= ASSIGNMENT =
Each record is to be printed again precisely as it reads.

━━ RECORDS PROVIDED ━━

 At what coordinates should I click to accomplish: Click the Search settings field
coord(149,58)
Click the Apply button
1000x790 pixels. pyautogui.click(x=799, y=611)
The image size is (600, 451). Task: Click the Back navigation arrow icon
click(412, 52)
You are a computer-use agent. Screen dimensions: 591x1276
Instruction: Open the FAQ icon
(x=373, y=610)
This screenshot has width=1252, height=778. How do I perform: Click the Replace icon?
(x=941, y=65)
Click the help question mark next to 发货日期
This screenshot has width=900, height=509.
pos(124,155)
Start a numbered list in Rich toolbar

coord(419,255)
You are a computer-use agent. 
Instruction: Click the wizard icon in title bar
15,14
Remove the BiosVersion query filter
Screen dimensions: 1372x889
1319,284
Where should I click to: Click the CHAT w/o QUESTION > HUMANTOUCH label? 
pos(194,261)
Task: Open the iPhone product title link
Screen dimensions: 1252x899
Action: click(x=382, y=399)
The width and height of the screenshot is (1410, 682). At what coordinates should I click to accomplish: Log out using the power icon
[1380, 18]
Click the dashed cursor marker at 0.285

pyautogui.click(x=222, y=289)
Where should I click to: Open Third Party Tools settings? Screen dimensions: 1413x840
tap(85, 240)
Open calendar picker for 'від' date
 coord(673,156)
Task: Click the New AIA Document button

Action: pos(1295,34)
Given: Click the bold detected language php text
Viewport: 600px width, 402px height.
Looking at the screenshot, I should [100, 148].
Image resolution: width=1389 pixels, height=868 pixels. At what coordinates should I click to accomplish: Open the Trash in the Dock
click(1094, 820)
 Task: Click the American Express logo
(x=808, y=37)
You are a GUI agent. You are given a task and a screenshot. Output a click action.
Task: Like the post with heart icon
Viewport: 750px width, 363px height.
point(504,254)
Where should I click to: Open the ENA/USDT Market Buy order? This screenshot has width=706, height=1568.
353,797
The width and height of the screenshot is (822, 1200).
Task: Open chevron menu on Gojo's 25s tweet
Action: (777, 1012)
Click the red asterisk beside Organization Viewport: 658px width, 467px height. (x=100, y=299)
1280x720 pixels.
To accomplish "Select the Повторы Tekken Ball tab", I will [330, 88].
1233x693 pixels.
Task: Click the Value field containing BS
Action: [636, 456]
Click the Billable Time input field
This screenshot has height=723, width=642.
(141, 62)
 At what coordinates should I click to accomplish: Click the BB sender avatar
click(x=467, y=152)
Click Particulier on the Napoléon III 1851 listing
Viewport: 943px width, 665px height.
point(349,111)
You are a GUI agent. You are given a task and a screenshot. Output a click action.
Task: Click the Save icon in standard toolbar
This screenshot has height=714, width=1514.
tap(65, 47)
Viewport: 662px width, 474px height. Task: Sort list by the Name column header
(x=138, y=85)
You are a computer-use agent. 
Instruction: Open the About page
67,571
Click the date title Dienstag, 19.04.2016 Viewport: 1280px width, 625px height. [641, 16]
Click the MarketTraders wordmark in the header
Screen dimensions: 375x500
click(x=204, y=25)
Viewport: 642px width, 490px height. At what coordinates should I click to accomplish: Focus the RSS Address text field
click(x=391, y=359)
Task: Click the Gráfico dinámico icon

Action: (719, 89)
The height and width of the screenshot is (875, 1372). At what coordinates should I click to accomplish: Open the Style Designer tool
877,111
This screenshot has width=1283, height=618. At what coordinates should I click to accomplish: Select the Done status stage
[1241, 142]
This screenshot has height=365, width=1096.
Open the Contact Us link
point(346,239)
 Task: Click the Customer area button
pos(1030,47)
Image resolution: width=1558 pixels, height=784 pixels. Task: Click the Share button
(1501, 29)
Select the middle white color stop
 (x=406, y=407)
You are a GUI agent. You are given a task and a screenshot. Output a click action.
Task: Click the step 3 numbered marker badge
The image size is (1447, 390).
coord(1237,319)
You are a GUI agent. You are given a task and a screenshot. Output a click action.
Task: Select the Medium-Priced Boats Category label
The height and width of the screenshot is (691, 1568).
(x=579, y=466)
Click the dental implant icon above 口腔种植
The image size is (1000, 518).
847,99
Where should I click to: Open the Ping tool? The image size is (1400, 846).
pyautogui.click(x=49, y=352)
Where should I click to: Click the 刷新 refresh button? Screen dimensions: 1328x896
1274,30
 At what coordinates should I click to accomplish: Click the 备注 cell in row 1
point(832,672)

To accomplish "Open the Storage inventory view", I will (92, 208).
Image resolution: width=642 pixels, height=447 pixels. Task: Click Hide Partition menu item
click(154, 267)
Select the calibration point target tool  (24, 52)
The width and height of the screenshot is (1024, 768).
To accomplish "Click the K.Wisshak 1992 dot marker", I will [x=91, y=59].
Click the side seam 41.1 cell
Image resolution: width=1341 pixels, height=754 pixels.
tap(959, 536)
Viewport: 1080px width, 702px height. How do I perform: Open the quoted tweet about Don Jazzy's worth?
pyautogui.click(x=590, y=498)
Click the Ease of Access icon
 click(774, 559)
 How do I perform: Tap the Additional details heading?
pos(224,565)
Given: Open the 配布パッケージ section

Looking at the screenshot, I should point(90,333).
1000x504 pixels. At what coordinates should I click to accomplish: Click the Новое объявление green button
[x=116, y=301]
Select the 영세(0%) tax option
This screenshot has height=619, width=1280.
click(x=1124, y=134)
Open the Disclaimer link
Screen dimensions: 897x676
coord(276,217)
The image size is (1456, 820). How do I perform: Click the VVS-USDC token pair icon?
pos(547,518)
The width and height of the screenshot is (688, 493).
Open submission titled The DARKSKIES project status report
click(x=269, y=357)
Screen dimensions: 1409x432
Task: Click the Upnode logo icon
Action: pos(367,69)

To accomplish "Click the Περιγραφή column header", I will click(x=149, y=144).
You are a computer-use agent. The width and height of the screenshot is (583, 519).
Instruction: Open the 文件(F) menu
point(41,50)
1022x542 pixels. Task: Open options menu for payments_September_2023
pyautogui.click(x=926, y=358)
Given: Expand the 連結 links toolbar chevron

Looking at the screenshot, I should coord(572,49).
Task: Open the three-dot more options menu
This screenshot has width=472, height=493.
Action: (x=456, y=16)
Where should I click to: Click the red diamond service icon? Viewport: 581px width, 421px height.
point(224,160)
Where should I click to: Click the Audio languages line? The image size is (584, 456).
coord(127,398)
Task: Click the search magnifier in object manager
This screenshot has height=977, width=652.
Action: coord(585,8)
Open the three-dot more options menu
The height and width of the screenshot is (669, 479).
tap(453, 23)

━━━

= WRITTEN RESPONSE =
 At what coordinates should I click to accomplish: Click the Search settings field
coord(149,58)
Click the Apply button
1000x790 pixels. pyautogui.click(x=799, y=611)
The image size is (600, 451). Task: Click the Back navigation arrow icon
click(412, 52)
You are a computer-use agent. Screen dimensions: 591x1276
Instruction: Open the FAQ icon
(x=373, y=610)
This screenshot has width=1252, height=778. How do I perform: Click the Replace icon?
(x=941, y=65)
Click the help question mark next to 发货日期
This screenshot has width=900, height=509.
pos(124,155)
Start a numbered list in Rich toolbar

coord(419,255)
You are a computer-use agent. 
Instruction: Click the wizard icon in title bar
15,14
Remove the BiosVersion query filter
Screen dimensions: 1372x889
1319,284
Where should I click to: Click the CHAT w/o QUESTION > HUMANTOUCH label? 
pos(194,261)
Task: Open the iPhone product title link
Screen dimensions: 1252x899
Action: click(x=382, y=399)
The width and height of the screenshot is (1410, 682). At what coordinates should I click to accomplish: Log out using the power icon
[1380, 18]
Click the dashed cursor marker at 0.285

pyautogui.click(x=222, y=289)
Where should I click to: Open Third Party Tools settings? Screen dimensions: 1413x840
tap(85, 240)
Open calendar picker for 'від' date
 coord(673,156)
Task: Click the New AIA Document button

Action: pos(1295,34)
Given: Click the bold detected language php text
Viewport: 600px width, 402px height.
Looking at the screenshot, I should [100, 148].
Image resolution: width=1389 pixels, height=868 pixels. At what coordinates should I click to accomplish: Open the Trash in the Dock
click(1094, 820)
 Task: Click the American Express logo
(x=808, y=37)
You are a GUI agent. You are given a task and a screenshot. Output a click action.
Task: Like the post with heart icon
Viewport: 750px width, 363px height.
point(504,254)
Where should I click to: Open the ENA/USDT Market Buy order? This screenshot has width=706, height=1568.
353,797
The width and height of the screenshot is (822, 1200).
Task: Open chevron menu on Gojo's 25s tweet
Action: (777, 1012)
Click the red asterisk beside Organization Viewport: 658px width, 467px height. (x=100, y=299)
1280x720 pixels.
To accomplish "Select the Повторы Tekken Ball tab", I will [330, 88].
1233x693 pixels.
Task: Click the Value field containing BS
Action: [636, 456]
Click the Billable Time input field
This screenshot has height=723, width=642.
(141, 62)
 At what coordinates should I click to accomplish: Click the BB sender avatar
click(x=467, y=152)
Click Particulier on the Napoléon III 1851 listing
Viewport: 943px width, 665px height.
point(349,111)
You are a GUI agent. You are given a task and a screenshot. Output a click action.
Task: Click the Save icon in standard toolbar
This screenshot has height=714, width=1514.
tap(65, 47)
Viewport: 662px width, 474px height. Task: Sort list by the Name column header
(x=138, y=85)
You are a computer-use agent. 
Instruction: Open the About page
67,571
Click the date title Dienstag, 19.04.2016 Viewport: 1280px width, 625px height. [641, 16]
Click the MarketTraders wordmark in the header
Screen dimensions: 375x500
click(x=204, y=25)
Viewport: 642px width, 490px height. At what coordinates should I click to accomplish: Focus the RSS Address text field
click(x=391, y=359)
Task: Click the Gráfico dinámico icon

Action: (719, 89)
The height and width of the screenshot is (875, 1372). At what coordinates should I click to accomplish: Open the Style Designer tool
877,111
This screenshot has width=1283, height=618. At what coordinates should I click to accomplish: Select the Done status stage
[1241, 142]
This screenshot has height=365, width=1096.
Open the Contact Us link
point(346,239)
 Task: Click the Customer area button
pos(1030,47)
Image resolution: width=1558 pixels, height=784 pixels. Task: Click the Share button
(1501, 29)
Select the middle white color stop
 (x=406, y=407)
You are a GUI agent. You are given a task and a screenshot. Output a click action.
Task: Click the step 3 numbered marker badge
The image size is (1447, 390).
coord(1237,319)
You are a GUI agent. You are given a task and a screenshot. Output a click action.
Task: Select the Medium-Priced Boats Category label
The height and width of the screenshot is (691, 1568).
(x=579, y=466)
Click the dental implant icon above 口腔种植
The image size is (1000, 518).
847,99
Where should I click to: Open the Ping tool? The image size is (1400, 846).
pyautogui.click(x=49, y=352)
Where should I click to: Click the 刷新 refresh button? Screen dimensions: 1328x896
1274,30
 At what coordinates should I click to accomplish: Click the 备注 cell in row 1
point(832,672)

To accomplish "Open the Storage inventory view", I will (92, 208).
Image resolution: width=642 pixels, height=447 pixels. Task: Click Hide Partition menu item
click(154, 267)
Select the calibration point target tool  (24, 52)
The width and height of the screenshot is (1024, 768).
To accomplish "Click the K.Wisshak 1992 dot marker", I will [x=91, y=59].
Click the side seam 41.1 cell
Image resolution: width=1341 pixels, height=754 pixels.
tap(959, 536)
Viewport: 1080px width, 702px height. How do I perform: Open the quoted tweet about Don Jazzy's worth?
pyautogui.click(x=590, y=498)
Click the Ease of Access icon
 click(774, 559)
 How do I perform: Tap the Additional details heading?
pos(224,565)
Given: Open the 配布パッケージ section

Looking at the screenshot, I should point(90,333).
1000x504 pixels. At what coordinates should I click to accomplish: Click the Новое объявление green button
[x=116, y=301]
Select the 영세(0%) tax option
This screenshot has height=619, width=1280.
click(x=1124, y=134)
Open the Disclaimer link
Screen dimensions: 897x676
coord(276,217)
The image size is (1456, 820). How do I perform: Click the VVS-USDC token pair icon?
pos(547,518)
The width and height of the screenshot is (688, 493).
Open submission titled The DARKSKIES project status report
click(x=269, y=357)
Screen dimensions: 1409x432
Task: Click the Upnode logo icon
Action: pos(367,69)

To accomplish "Click the Περιγραφή column header", I will click(x=149, y=144).
You are a computer-use agent. The width and height of the screenshot is (583, 519).
Instruction: Open the 文件(F) menu
point(41,50)
1022x542 pixels. Task: Open options menu for payments_September_2023
pyautogui.click(x=926, y=358)
Given: Expand the 連結 links toolbar chevron

Looking at the screenshot, I should coord(572,49).
Task: Open the three-dot more options menu
This screenshot has width=472, height=493.
Action: (x=456, y=16)
Where should I click to: Click the red diamond service icon? Viewport: 581px width, 421px height.
point(224,160)
Where should I click to: Click the Audio languages line? The image size is (584, 456).
coord(127,398)
Task: Click the search magnifier in object manager
This screenshot has height=977, width=652.
Action: coord(585,8)
Open the three-dot more options menu
The height and width of the screenshot is (669, 479).
tap(453, 23)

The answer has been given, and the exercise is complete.